Interface between the MHA 2014 and other Public Health and Emergency Legislation
It is not my role to speak on behalf of Public Health or the COVID-19 MH Stream, but there are some key principles and information I think it’s critical to clarify for psychiatrists and College Associates. I note again that this is a rapidly evolving situation and any information provided here may be potentially superceded at any time. This update is not a substitute for legal advice.
A few key points:
- The Mental Health Act (MHA) 2014 remains very much active- there is still a clear requirement to comply with the MHA 2014.
- The Public Health Act 2016 and the Emergency Management Act 2005 have been brought into play (ie to enforce quarantine).

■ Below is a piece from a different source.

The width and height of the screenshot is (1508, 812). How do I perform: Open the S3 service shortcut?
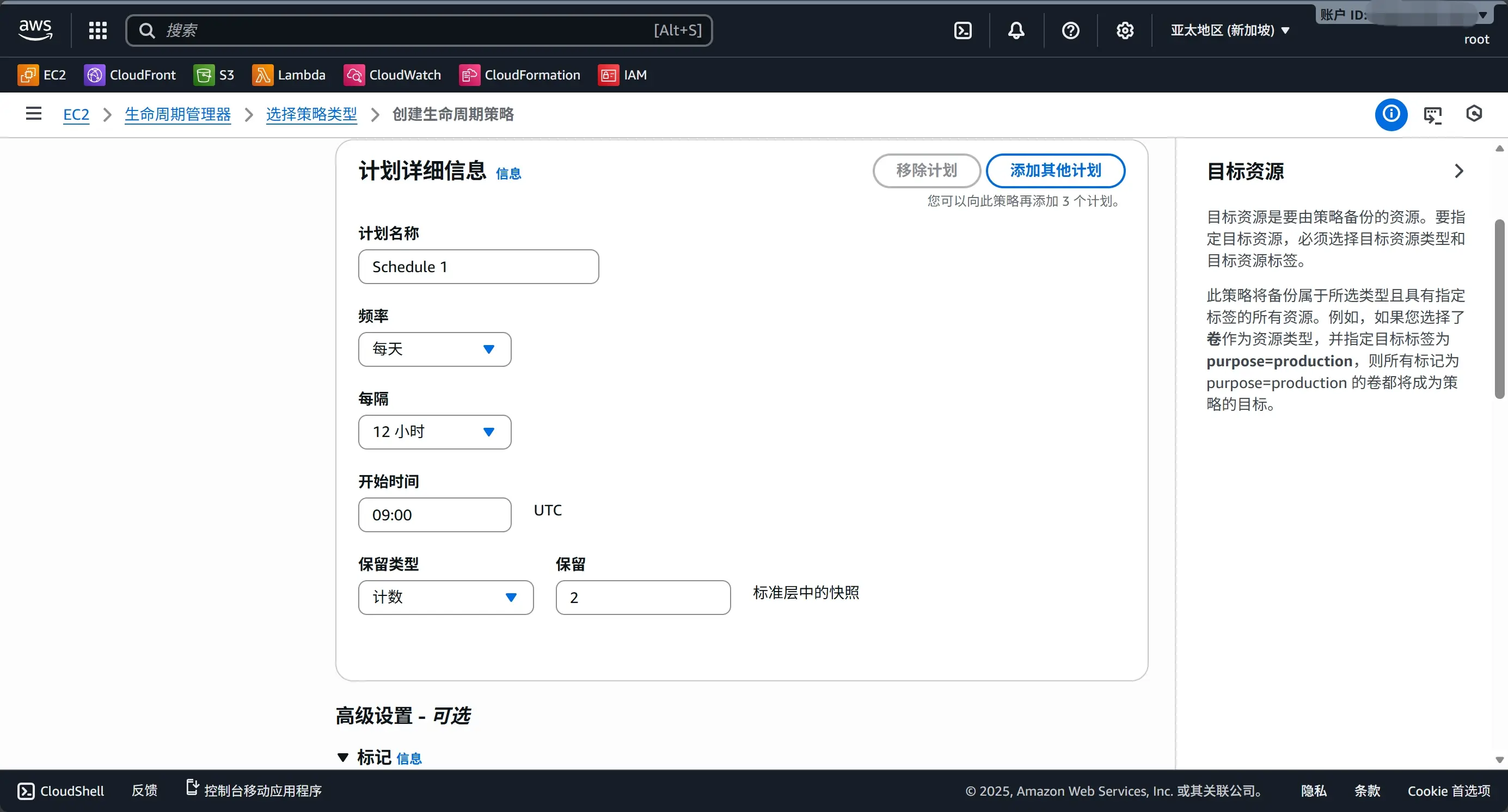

- Currently each region is developing patient pathways as to where to manage any mental health inpatients who may have COVID or be suspected of having COVID. There is a need to keep patient transfers to other health services to a minimum to control spread. If you are seeking information regarding COVID-19 pathways, please discuss with your Health Service.
- Reduce risk when you are assessing or treating an individual or group who may be at risk for COVID-19.
- For general clinical work, use of a range of strategies such as telephone, audiovisual (AV), online are already being appropriately used.
- Barriers (eg assessment through a door or behind another appropriate barrier) or at a distance may be necessary at times.
- Personal Protective Equipment (PPE) is not always easily available in general mental health settings but there may be some occasions when (with appropriate advice from Public Health or your service) you may undertake care using PPE.
- Please note that the Deputy Chief Health Officer, Dr Robyn Lawrence, has released a Public Health Act (PHA) 2016 Direction on 07/04/2020 (superseded version released 14/04/2020) relating to the use of MHA 2014 audiovisual assessments and examinations or individuals who meet certain criteria relating to COVID-19. Please read this Direction and Communique.
- The MHA 2014 should not be used simply to keep individuals quarantined or isolated – if someone meets the established MHA 2014 criteria for an involuntary inpatient treatment order, then MHA 2014 is relevant; if someone is being held on hospital to be quarantined because of COVID- 19, this is a matter for PHA 2016.
- Seclusion and restraint as defined by the MHA 2014 relate to the MHA 2014 purposes, not the PHA 2016
- Do not use the MHA 2014 forms for forced quarantine or isolation (relating to COVID-19 only)
- Mentally unwell individuals kept in forced quarantine or isolation (relating to COVID-19 only) is not done through the MHA 2014- this is a PHA 2016 matter
- Mentally unwell individuals kept in forced quarantine or isolation (relating to COVID-19 only) require good mental and physical health care – please take steps to ensure this.
- There is pressure to use Electroconvulsive Therapy (ECT) resources for COVID-19- I am aware many of our colleagues, including Dr Davison and myself, have been working hard to advocate and ensure the availability of ECT during the pandemic period.
- Visitors to all hospitals have been restricted across WA.
- The Mental Health Advocacy Service don’t count as visitors- they have a clear statutory role. Much MHAS work is being done via telephone, but if there is any uncertainty as to whether an Advocate should enter a ward do not enter into a dispute, but escalate the matter to service Executive to resolve.
Remember the 13COVID hotline (13 26 843). As well as hearing important COVID-19 prevention tips, callers are given a range of options directing them to the relevant sources of information for their needs. The hotline will operate seven days a week, from 7am to 10pm.
Again, my thanks to all staff – clinical and non-clinical – and the service leaders who have shown great flexibility, courage and resourcefulness during this challenging time.
This is a changeable situation – please be aware that the comments in this update may be superceded at any time.